Halloran undertook the transformation of Tinian into an airbase for Boeing B-29 Superfortress bombers. For this work his brigade had the 29th and 30th Naval Construction Regiments; a third regiment, the 49th Naval Construction Regiment, arrived in March 1945. The magnitude of the task was enormous. Two air bases were constructed: North Field and West Field. North Field alone had four 8,500 ft runways, with 8 mi of taxiways, 265 hardstands, 173 Quonset huts and 92 other buildings. Its construction involved 2,109,800 cuyd of excavations. In addition, the bases were provided with roads, fuel storage installations, hospitals and a deepwater harbor. For "outstanding service in charge of construction of an important base in the Pacific", Halloran was awarded an oak leaf cluster to his Legion of Merit. He was promoted to the wartime rank of commodore on 3 April 1945.

==Post-war==
After the war ended, Halloran became the public works officer of the 5th Naval District at its headquarters in Norfolk, Virginia.

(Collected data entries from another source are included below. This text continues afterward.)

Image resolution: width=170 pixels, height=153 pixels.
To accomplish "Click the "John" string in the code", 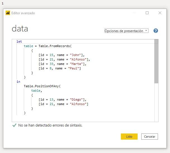I will [x=76, y=55].
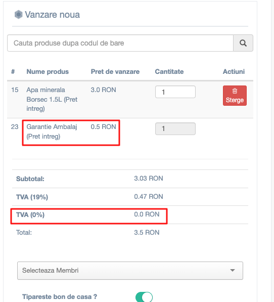
Task: Open the Selecteaza Membri dropdown
Action: pos(130,271)
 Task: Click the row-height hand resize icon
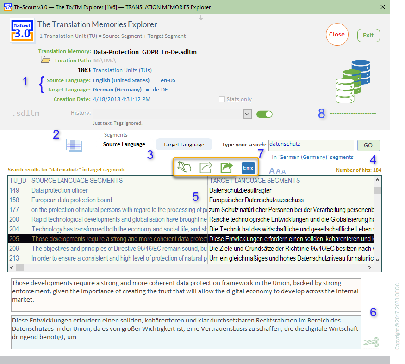tap(184, 168)
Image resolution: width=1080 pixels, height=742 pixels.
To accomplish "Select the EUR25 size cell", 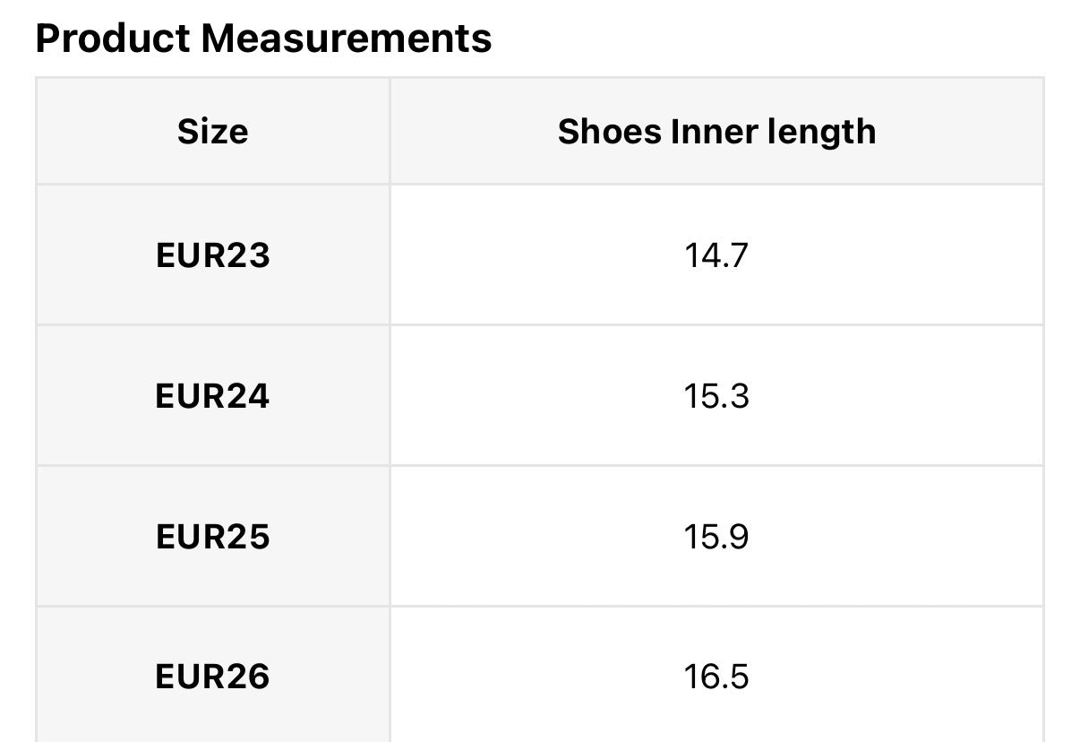I will coord(212,537).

He retired from the Navy in 1948 with the rank of rear admiral and joined Foley Brothers Construction Company as a vice president. In this role he oversaw construction projects in the United States and Latin America. He retired from Foley Brothers in 1958. In retirement, he completed a three-year course in commercial art and illustration at the Westport Art Institute.

Halloran died at his home in Yorktown Heights, New York, on 14 February 1971. His papers are in the American Heritage Center at the University of Wyoming.